Despierta y rescata a tu familia

Despierta y rescata a tu familia

¡Despierta, Sion, despierta! Vístete de fuerza. Ponte tus ropas hermosas, oh ciudad santa de Jerusalén, porque de ahora en adelante no entrarán por tus puertas los impuros ni los incircuncisos. Isaías 52:1

Muchas veces, el enemigo no necesita destruir a una familia con ataques frontales; le basta con adormecer la conciencia espiritual de quienes deben protegerla. El sueño espiritual es un estado de pasividad donde permitimos que la televisión, las redes sociales, las malas amistades o el pecado oculto entren en nuestro hogar sin resistencia. Dios hace un llamado urgente a sacudirnos el polvo de la complacencia y el desánimo. Rescatar a la familia comienza con un despertar personal del líder y de los padres, reconociendo que hemos sido dotados de una fuerza divina para establecer límites espirituales que impidan que la impureza del mundo siga devorando la paz de nuestra casa.

  • El llamado al despertar espiritual Despertar significa abrir los ojos a la realidad de lo que está sucediendo en nuestra mesa y en las habitaciones de nuestros hijos. No podemos rescatar lo que no admitimos que está en peligro. Dios nos sacude hoy para que dejemos la actitud de espectadores y asumamos nuestro rol de guerreros intercesores que velan por la salud emocional y espiritual de su linaje.
  • Vestirse de la fuerza del Señor La orden es clara: “Vístete de fuerza”. Esta fuerza no proviene de nuestra capacidad humana o de nuestra elocuencia, sino de la autoridad que Cristo nos otorgó. Al vestirnos de Su justicia y Su poder, enviamos una señal al mundo espiritual de que los días de debilidad en nuestro hogar han terminado. La fuerza se manifiesta en la firmeza de nuestras convicciones y en la constancia de nuestra oración.
  • Recuperar la identidad y la hermosura El versículo nos pide ponernos “ropas hermosas”. El pecado y el descuido espiritual nos hacen ver andrajosos y derrotados. Al volver a Dios, recuperamos la dignidad de ser Sus hijos. Una familia que recupera su identidad en Cristo se vuelve atractiva para el Reino y una amenaza para las tinieblas. La hermosura del carácter de Cristo en nosotros es lo que convencerá a nuestros seres queridos de que vale la pena servirle.
  • Establecer puertas de santidad La promesa final es que los impuros no volverán a entrar. Como sacerdotes del hogar, tenemos la autoridad para decidir qué se ve, qué se escucha y qué se habla bajo nuestro techo. Rescatar a la familia implica cerrar las puertas a la división, a la pornografía, al chisme y a la amargura. Cuando consagramos nuestra casa como una “ciudad santa”, la presencia de Dios se convierte en el muro de fuego que nos protege.

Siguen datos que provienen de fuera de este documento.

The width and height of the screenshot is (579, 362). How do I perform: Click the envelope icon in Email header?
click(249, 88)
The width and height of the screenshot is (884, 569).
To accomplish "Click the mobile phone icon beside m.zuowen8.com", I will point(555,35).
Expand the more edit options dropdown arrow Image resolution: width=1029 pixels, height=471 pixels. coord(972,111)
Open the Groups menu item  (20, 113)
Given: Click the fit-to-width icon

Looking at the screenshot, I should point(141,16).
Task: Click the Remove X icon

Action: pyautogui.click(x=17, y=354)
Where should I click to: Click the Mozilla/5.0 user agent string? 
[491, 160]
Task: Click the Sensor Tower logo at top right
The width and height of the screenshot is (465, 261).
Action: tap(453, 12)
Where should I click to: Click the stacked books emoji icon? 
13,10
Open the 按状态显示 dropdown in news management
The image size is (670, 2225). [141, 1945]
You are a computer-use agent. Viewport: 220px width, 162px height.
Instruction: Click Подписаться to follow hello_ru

El rescate de tu familia no es una misión imposible, es una asignación divina que requiere tu determinación hoy mismo. Dios no te ha llamado a ver cómo los tuyos se pierden, sino a ser el instrumento que los guíe de regreso a la luz. Sacúdete el cansancio, deja de lamentarte por los errores del pasado y vístete con la armadura de la fe. Cuando tú te despiertas, el ambiente de tu hogar cambia; cuando tú te fortaleces en el Señor, los que dependen de ti encuentran un refugio seguro. Es tiempo de que tu casa sea conocida no por sus crisis, sino por la santidad y la fuerza de un Dios que restaura hasta lo que parecía perdido para siempre.

¡Despierta, Sion, despierta! Vístete de fuerza. Ponte tus ropas hermosas, oh ciudad santa de Jerusalén, porque de ahora en adelante no entrarán por tus puertas los impuros ni los incircuncisos. Isaías 52:1

Piénsalo:

  1. ¿En qué áreas de tu vida familiar has estado “dormido” o permitiendo que cosas impuras afecten la paz de tu hogar?
  2. ¿Qué “ropas hermosas” o virtudes cristianas necesitas volver a vestir para modelar el carácter de Dios ante tus hijos y tu cónyuge?
  3. Toma la decisión hoy de cerrar una “puerta” específica (un hábito, una actitud o un contenido) que sepas que está dañando la espiritualidad de tu familia.